After years in the doldrums, the housing market appears back on track.  Home sales and prices are up, and mortgage rates remain near historic lows, reinvigorating the appeal of homeownership.

But qualifying for a home loan remains a hurdle for anyone without a solid personal balance sheet.

“Now the requirements are much stricter,” says Erin Baehr, a certified financial planner in Stroudsburg, Penn.  “You have to have the right income, you have to have the right credit score and you have to have the right down payment to get the best rates out there.”

In addition, a tight supply of homes for sale in many markets means sellers often have the leverage that comes with receiving competing offers.  That means a house buyer with the strongest financial picture often stand a better chance of winning a bidding war.

Tips for Financial Preparedness

1. ASSESS YOUR FINANCIAL PICTURE AND HOW MUCH HOUSE YOU CAN AFFORD

Before you get too involved in looking at listings, take some time to evaluate your finances thoroughly.  If you’re a first-time house buyer and haven’t been saving money or have been living paycheck-to-paycheck while dealing with college loans and other debt, you’ll likely have to make major lifestyle changes to get in the best position to buy a home.

Ultimately, you want to get an idea of how much of your monthly income you can reasonably afford to spend on a home.

A rough formula that lenders use:  Add up the monthly house payment — principal, interest, taxes and insurance — and subtract it from your gross monthly income.  The house payment shouldn’t be more than 28 percent to 30 percent of the monthly income.

Bankrate Inc. has online calculators that can help estimate how much you can afford based on your income and expenses. Click Here to access the on-line calculator.

2. BUDGET LIKE YOU’RE ALREADY A HOMEOWNER

You’ve figured out roughly how much money you should devote to housing.  But can you actually live on that amount, especially when you consider other costs, such as repairs, utilities, which often run higher than in apartments, and if you live in a condominium, homeowner association fees?

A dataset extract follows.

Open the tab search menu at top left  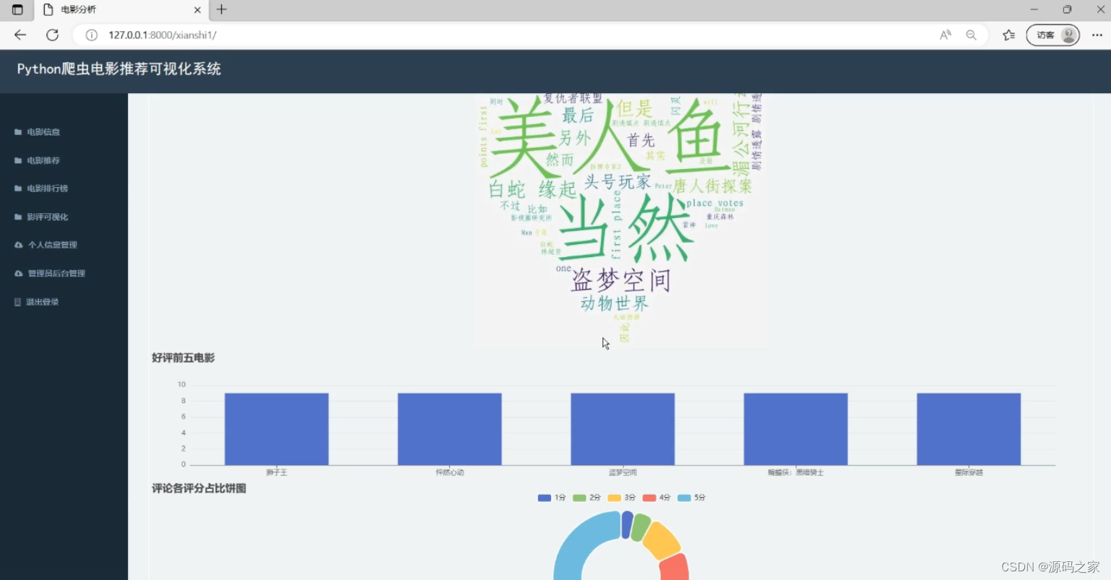(x=16, y=10)
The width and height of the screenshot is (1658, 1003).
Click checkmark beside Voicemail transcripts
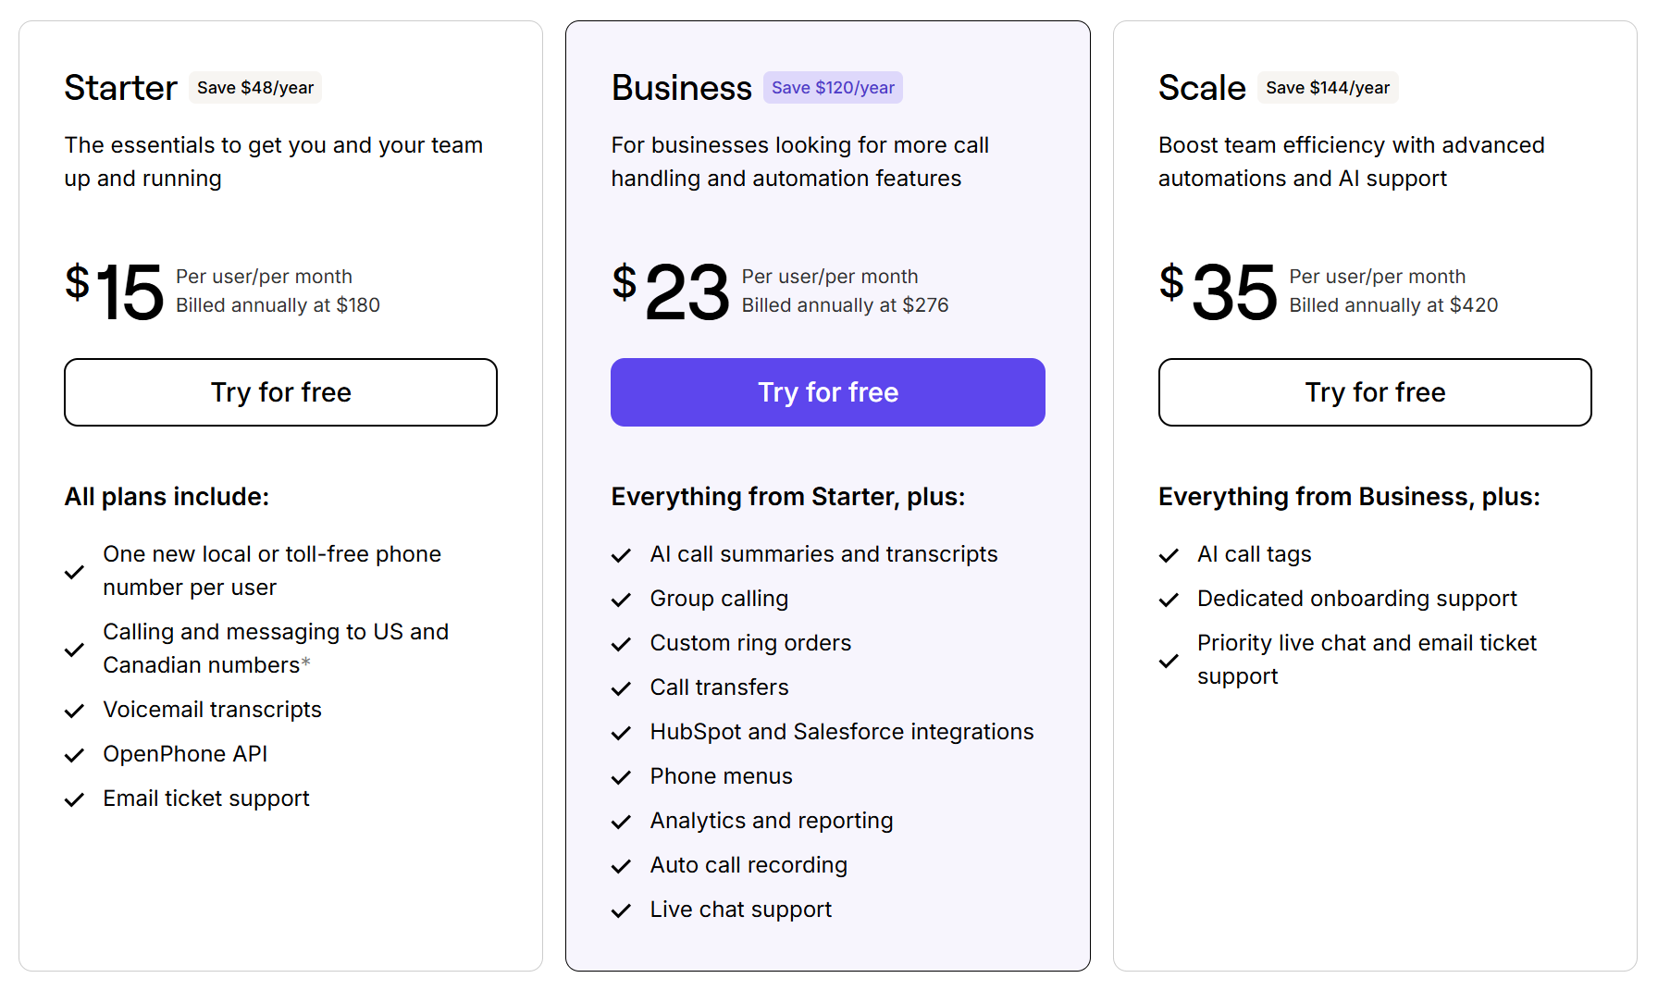(75, 711)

Renters should calculate the extra monthly costs that come with homeownership and start setting aside that amount.  This accomplishes two goals:  Saving money for a down payment and getting them accustomed to the financial constraints of homeownership.

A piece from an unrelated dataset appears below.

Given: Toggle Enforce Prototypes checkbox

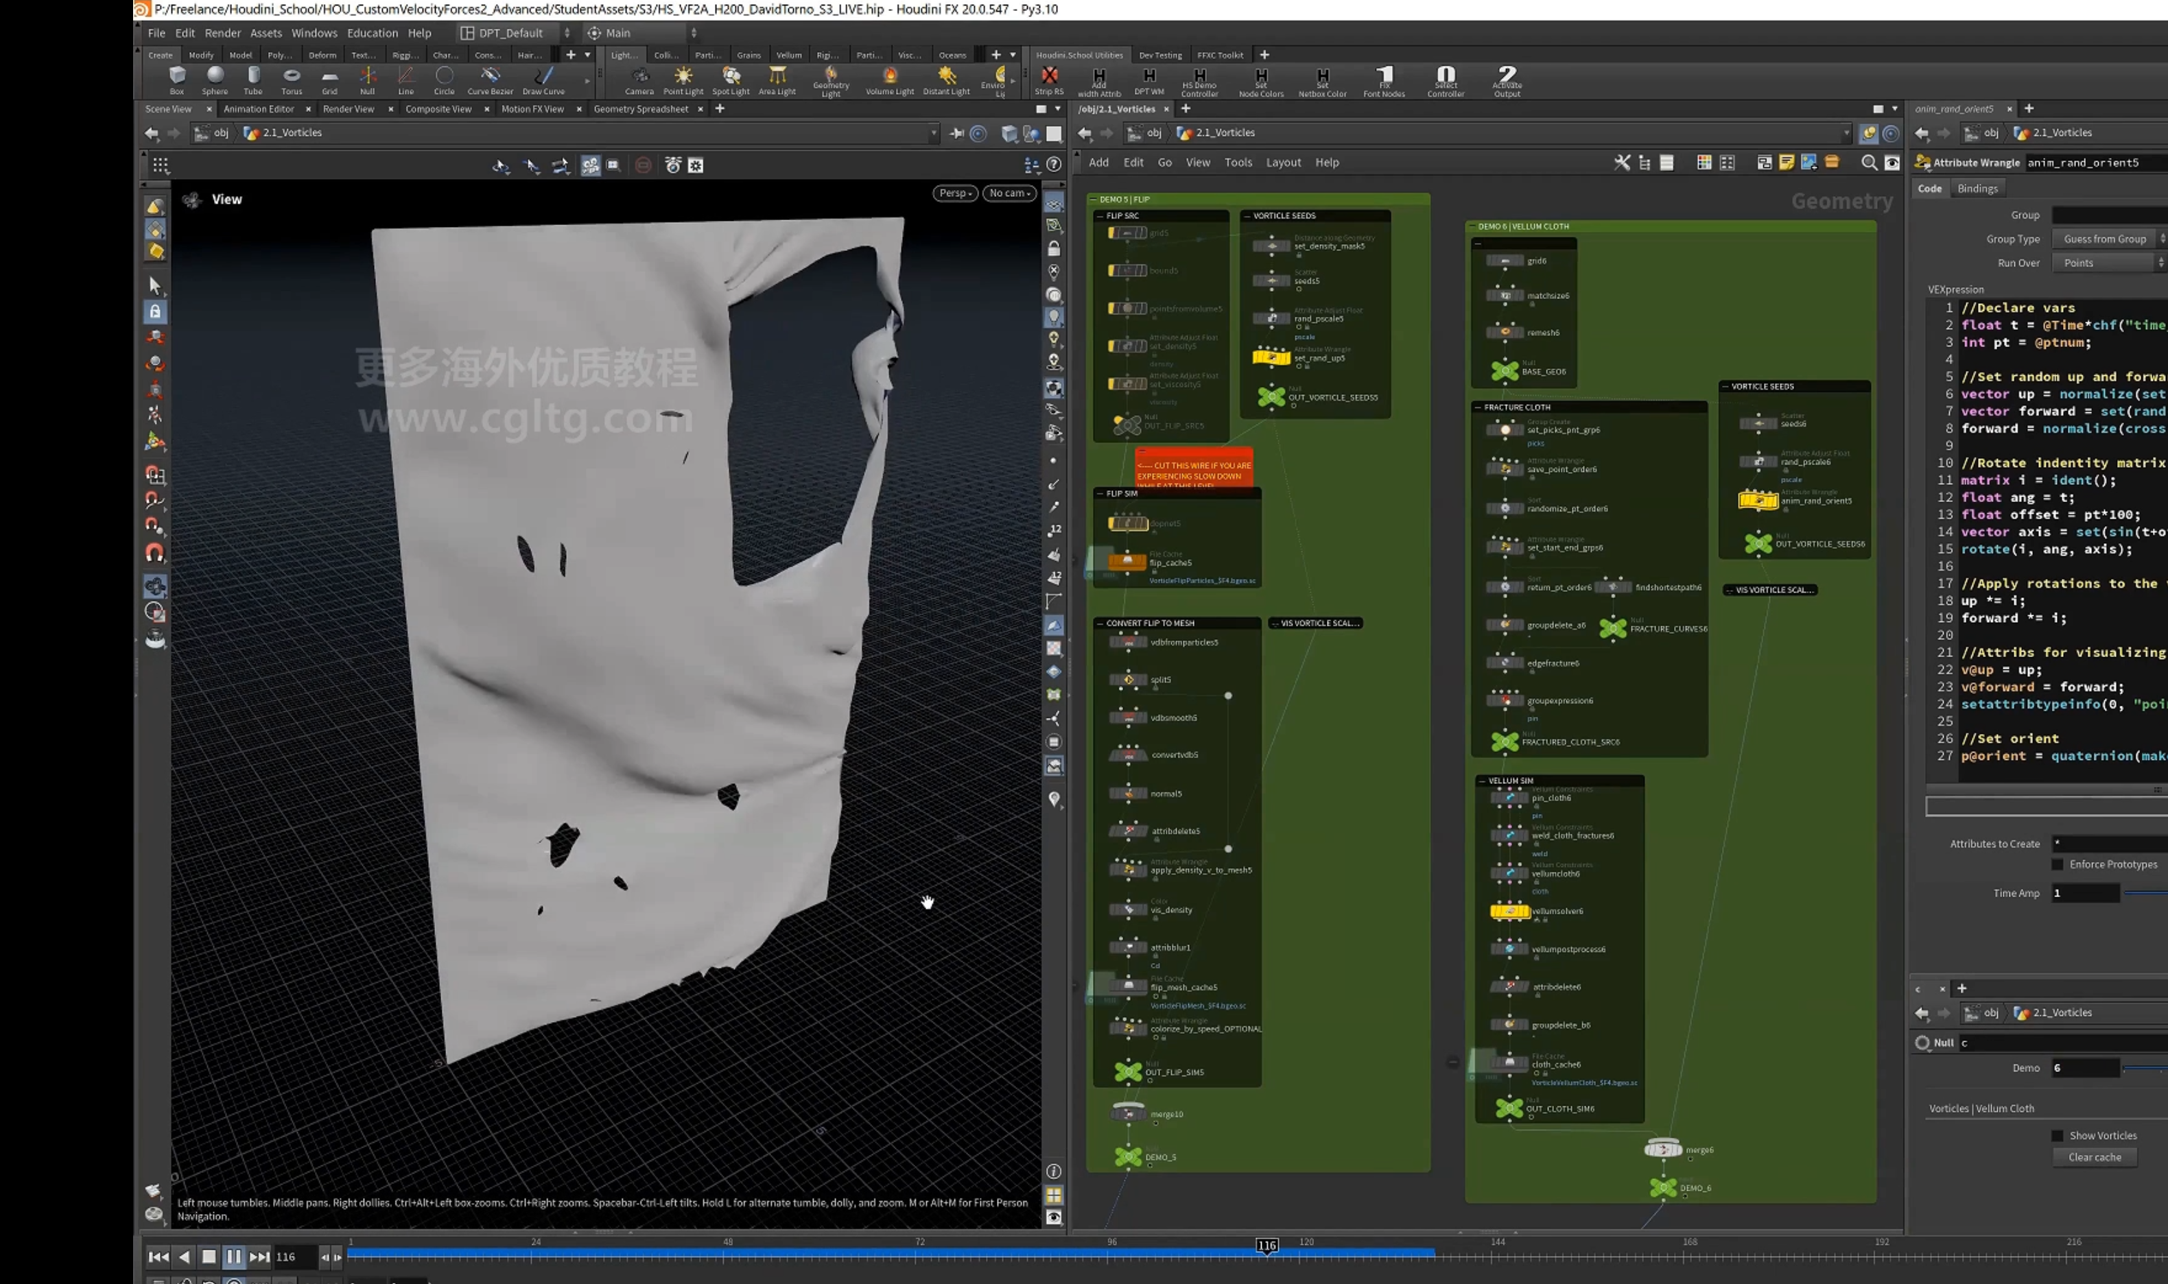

Start to put that money away and see if you can live without it.  If you can’t do it now, you’re not going to be able to do it later.

3. SHOOT FOR 20 PERCENT DOWN

While some loan programs allow a house buyer to make a down payment of as little as 3.5 percent of the purchase price, experts say you’ll need to save enough for at least a 20 percent down payment in order to get the lowest interest rate and avoid having to pay private mortgage insurance, or PMI.   (There are options available for a house buyer who wants to buy a house with a down payment of less than 20%. – TB)

If you’re a military veteran, you can qualify for a loan program that enables veterans to obtain a mortgage without a down payment.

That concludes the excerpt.